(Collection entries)
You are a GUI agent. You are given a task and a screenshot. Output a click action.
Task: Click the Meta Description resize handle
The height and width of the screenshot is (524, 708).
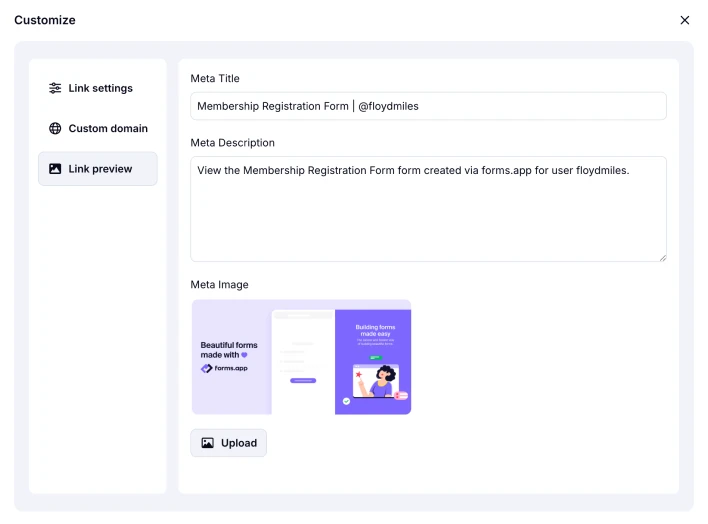[x=662, y=257]

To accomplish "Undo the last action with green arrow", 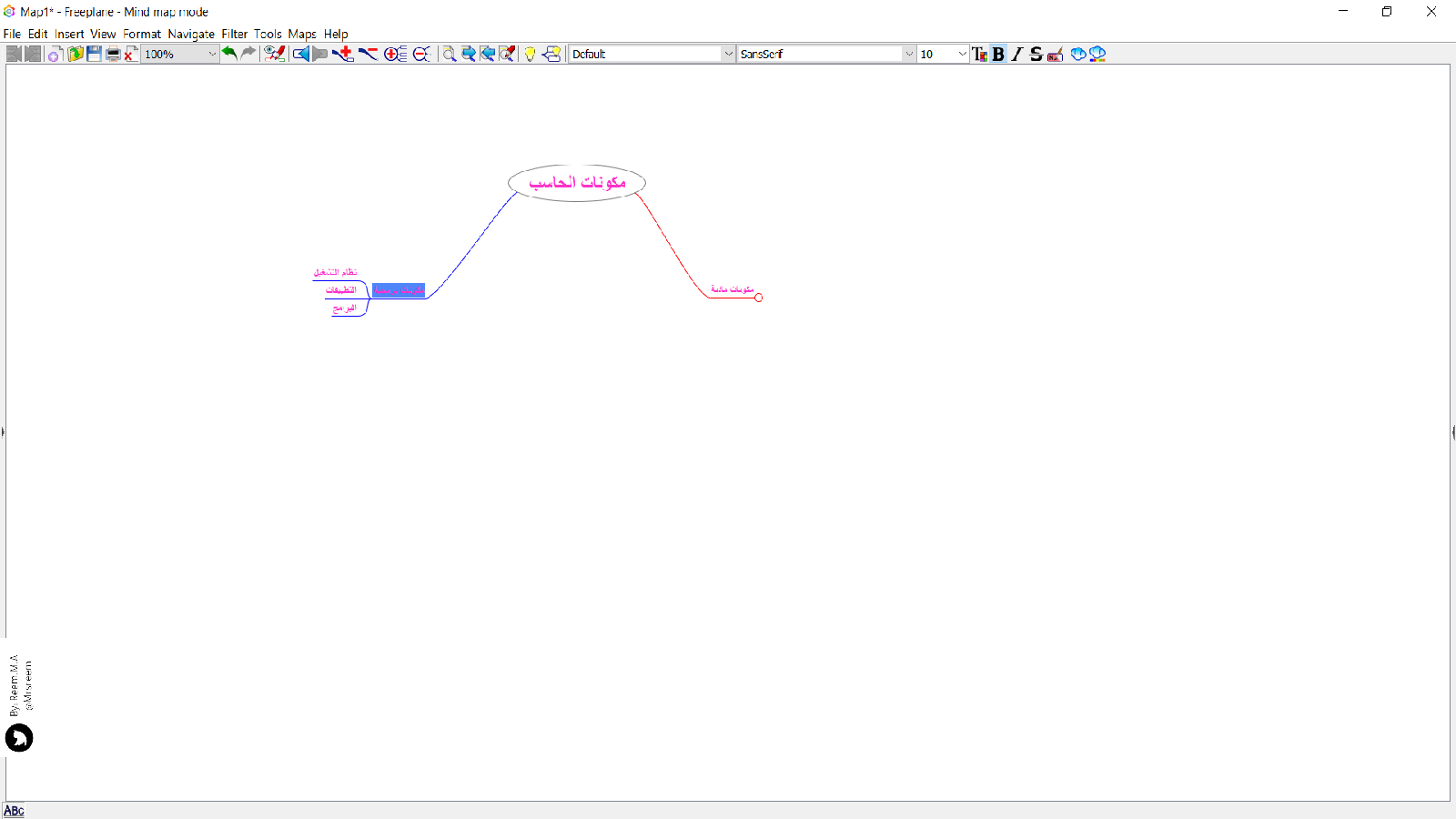I will click(229, 54).
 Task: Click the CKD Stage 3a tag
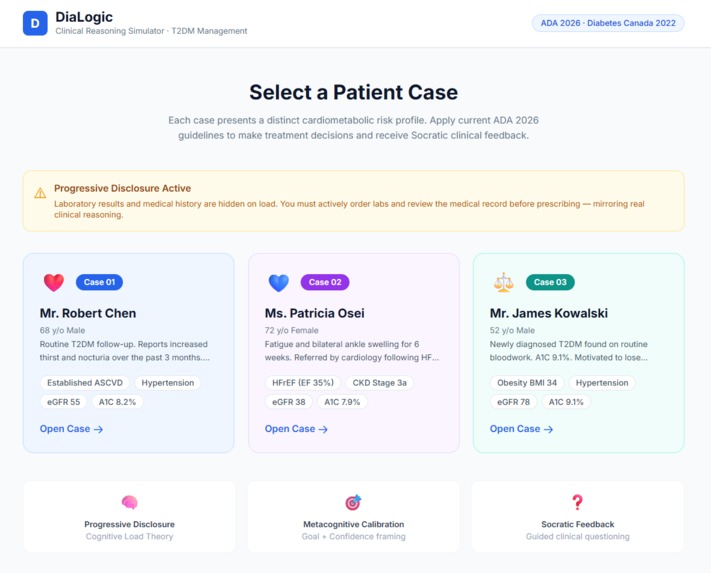click(x=380, y=383)
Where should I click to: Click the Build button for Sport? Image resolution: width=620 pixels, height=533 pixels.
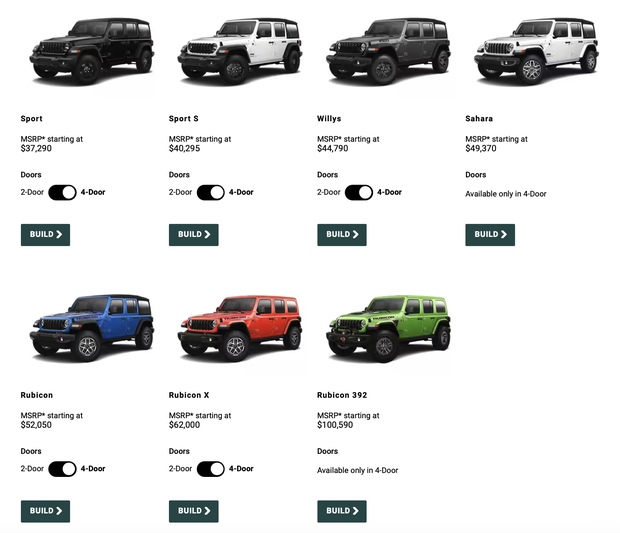coord(45,235)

- [Assigned task] Your copy must hold exactly the lines from the one with "Where should I" to the end of the records above, both included, and no pictures.

- [Written solution]
Where should I click to: Click the Build button for Sport? Image resolution: width=620 pixels, height=533 pixels.
coord(45,235)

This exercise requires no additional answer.